Question

How do you simplify $\dfrac{{{x^{2n}} - 1}}{{{x^n} - 3}}$ ?

Answer 1

Hint:To solve this equation, we let the correct expression of the equation to be $\dfrac{{{x^{2n}} - 1}}{{{x^n} - 3}}$In this question, we are given a fraction containing numerical values and some unknown variable quantity “x” that is raised to the power “2n” in the numerator and “n” in the denominator.
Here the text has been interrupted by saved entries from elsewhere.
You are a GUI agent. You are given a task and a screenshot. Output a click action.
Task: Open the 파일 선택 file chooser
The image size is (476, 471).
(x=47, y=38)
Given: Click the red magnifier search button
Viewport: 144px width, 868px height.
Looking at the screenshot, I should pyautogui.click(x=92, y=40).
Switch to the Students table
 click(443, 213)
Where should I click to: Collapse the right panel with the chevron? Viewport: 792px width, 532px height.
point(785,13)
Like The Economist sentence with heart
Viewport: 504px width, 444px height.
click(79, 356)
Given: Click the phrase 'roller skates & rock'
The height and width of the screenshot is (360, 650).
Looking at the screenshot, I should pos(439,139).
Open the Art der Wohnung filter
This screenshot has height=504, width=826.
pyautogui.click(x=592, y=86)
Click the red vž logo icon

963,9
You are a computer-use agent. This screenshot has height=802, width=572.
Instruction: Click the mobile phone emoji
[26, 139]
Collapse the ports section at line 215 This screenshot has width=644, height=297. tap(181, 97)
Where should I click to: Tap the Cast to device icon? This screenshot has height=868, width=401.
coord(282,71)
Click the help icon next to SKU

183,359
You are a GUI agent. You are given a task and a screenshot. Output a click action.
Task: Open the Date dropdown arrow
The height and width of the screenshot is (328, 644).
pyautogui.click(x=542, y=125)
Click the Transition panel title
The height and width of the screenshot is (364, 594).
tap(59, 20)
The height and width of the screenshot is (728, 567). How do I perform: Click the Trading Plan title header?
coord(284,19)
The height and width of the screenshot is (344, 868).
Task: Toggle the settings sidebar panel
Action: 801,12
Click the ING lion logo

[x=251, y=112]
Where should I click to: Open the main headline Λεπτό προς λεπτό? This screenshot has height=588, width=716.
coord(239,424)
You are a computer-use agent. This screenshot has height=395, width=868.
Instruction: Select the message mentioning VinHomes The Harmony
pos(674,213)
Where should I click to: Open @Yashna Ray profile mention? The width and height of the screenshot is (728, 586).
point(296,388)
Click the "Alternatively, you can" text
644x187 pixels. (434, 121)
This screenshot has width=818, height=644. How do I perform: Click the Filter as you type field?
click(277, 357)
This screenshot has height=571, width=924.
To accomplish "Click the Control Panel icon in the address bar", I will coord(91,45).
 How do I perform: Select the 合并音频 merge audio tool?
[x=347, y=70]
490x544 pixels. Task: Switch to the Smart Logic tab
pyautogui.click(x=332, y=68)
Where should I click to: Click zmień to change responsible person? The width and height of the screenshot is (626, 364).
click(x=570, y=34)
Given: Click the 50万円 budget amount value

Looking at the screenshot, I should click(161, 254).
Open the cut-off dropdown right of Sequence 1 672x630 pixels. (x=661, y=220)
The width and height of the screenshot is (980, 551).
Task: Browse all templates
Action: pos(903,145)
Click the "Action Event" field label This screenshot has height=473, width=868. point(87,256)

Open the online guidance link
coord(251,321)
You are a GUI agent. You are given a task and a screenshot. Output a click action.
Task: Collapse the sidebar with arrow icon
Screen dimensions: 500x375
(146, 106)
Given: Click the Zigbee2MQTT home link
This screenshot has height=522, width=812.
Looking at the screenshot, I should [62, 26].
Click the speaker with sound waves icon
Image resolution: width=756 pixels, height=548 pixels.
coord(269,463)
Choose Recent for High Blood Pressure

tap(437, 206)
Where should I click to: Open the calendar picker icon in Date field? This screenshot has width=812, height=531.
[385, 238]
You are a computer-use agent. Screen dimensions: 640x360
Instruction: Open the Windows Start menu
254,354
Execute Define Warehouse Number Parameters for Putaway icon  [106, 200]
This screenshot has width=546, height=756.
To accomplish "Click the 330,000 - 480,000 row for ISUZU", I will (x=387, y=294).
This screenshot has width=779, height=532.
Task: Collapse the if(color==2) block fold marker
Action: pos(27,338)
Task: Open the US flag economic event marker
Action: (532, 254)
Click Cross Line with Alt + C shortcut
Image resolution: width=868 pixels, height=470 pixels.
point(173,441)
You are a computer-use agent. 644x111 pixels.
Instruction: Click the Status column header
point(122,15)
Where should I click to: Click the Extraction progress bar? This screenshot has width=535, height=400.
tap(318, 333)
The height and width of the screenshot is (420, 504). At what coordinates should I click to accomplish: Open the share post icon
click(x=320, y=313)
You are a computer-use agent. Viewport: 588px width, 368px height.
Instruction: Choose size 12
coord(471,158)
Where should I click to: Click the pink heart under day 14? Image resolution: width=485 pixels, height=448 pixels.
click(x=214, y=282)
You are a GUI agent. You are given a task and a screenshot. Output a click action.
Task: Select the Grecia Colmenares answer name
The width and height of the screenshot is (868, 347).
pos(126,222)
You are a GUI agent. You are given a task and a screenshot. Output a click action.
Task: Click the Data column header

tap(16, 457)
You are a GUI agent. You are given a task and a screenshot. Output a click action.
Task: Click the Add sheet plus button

For simplifying this fraction, we will use the identities of the algorithm, then we will look for the factors that are present in both the numerator and the denominator, these factors are called the common factors, then we cancel out the common factors until there are no common factors present between the numerator and the denominator.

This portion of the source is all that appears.